“Un año luchando juntos” por Iván Aranda Sánchez

Hace ya algo más de un año que la Asociación Española Contra el Cáncer comenzó a desarrollar su actividad, de forma directa, en el Hospital de Fuenlabrada. Tiempo suficiente para hacer un primer balance, llegar a ciertas reflexiones y hacer inventario de experiencias vividas con los pacientes.

Aunque técnicamente un problema oncológico tiene una naturaleza orgánica, puede constatarse a diario que éste lanza sus tentáculos hacia otras dimensiones que integran la práctica totalidad las esferas vitales de una persona. La dolencia física suele acarrear una cierta resonancia emocional, impacto en la pareja, familia, sobre el área laboral y económico, e incluso a nivel comunitario. Desde esta perspectiva, resulta un reto ambicioso que la enfermedad, como condición de la persona, no se apodere de la misma por completo y que la persona con enfermedad se transforme  en “un enfermo”.

Es importante que, como voluntarios, acompañantes o cuidadores, no ninguneemos la importancia del problema pero que contribuyamos a restar, en lo posible la sensación de “estado de excepción total” en el paciente, haciendo fuertes aquellos ingredientes que, en su vida, siguen caminando de forma paralela al cáncer, para preservarlos. No es hacer como si nada, pero tampoco convertirlo en el todo.

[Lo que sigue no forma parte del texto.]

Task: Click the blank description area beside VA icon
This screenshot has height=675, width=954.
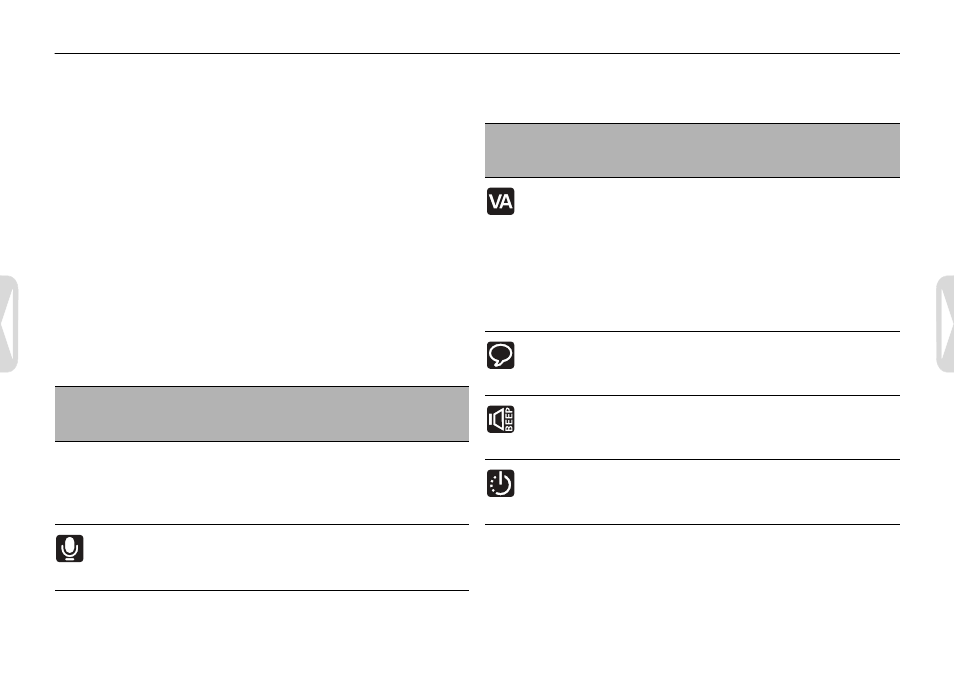Action: pyautogui.click(x=709, y=254)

En un escenario inicialmente desalentador como éste, resulta vital la comunicación (sí, también la emocional, y sí, también si las emociones son negativas) como amortiguador del desgaste diario de la lidia con la enfermedad. Que no se hable del sufrimiento no es lo mismo que no exista, y la ruptura de la comunicación deliberada,  con objeto de proteger frente al sufrimiento, puede hacer que cada uno cargue a solas con su particular losa, hasta que los recursos personales lleguen a agotarse y sobrevenga el desbordamiento. Esta carga, como todas, se aguanta mejor con ayuda y, precisamente, aceptar la ayuda puede asimismo, cubrir la necesidad de sentirse útil a quién la presta. Esto último, en un problema en el que, a menudo, uno tiene la sensación de impotencia e inutilidad, vale su peso en oro.

No puedo dejar de expresar, por último, la profunda sensación de reciprocidad en mí y mi equipo para con los pacientes. La percepción de recompensa diaria en forma de afecto y enseñanzas de los pacientes existe. Uno llega a sentirse prisionero, en cierta medida, de cierto síndrome de Stendhal  al contemplar belleza y valor, en medio de momentos ciertamente difíciles.

En definitiva, un año, mil experiencias…valió la pena.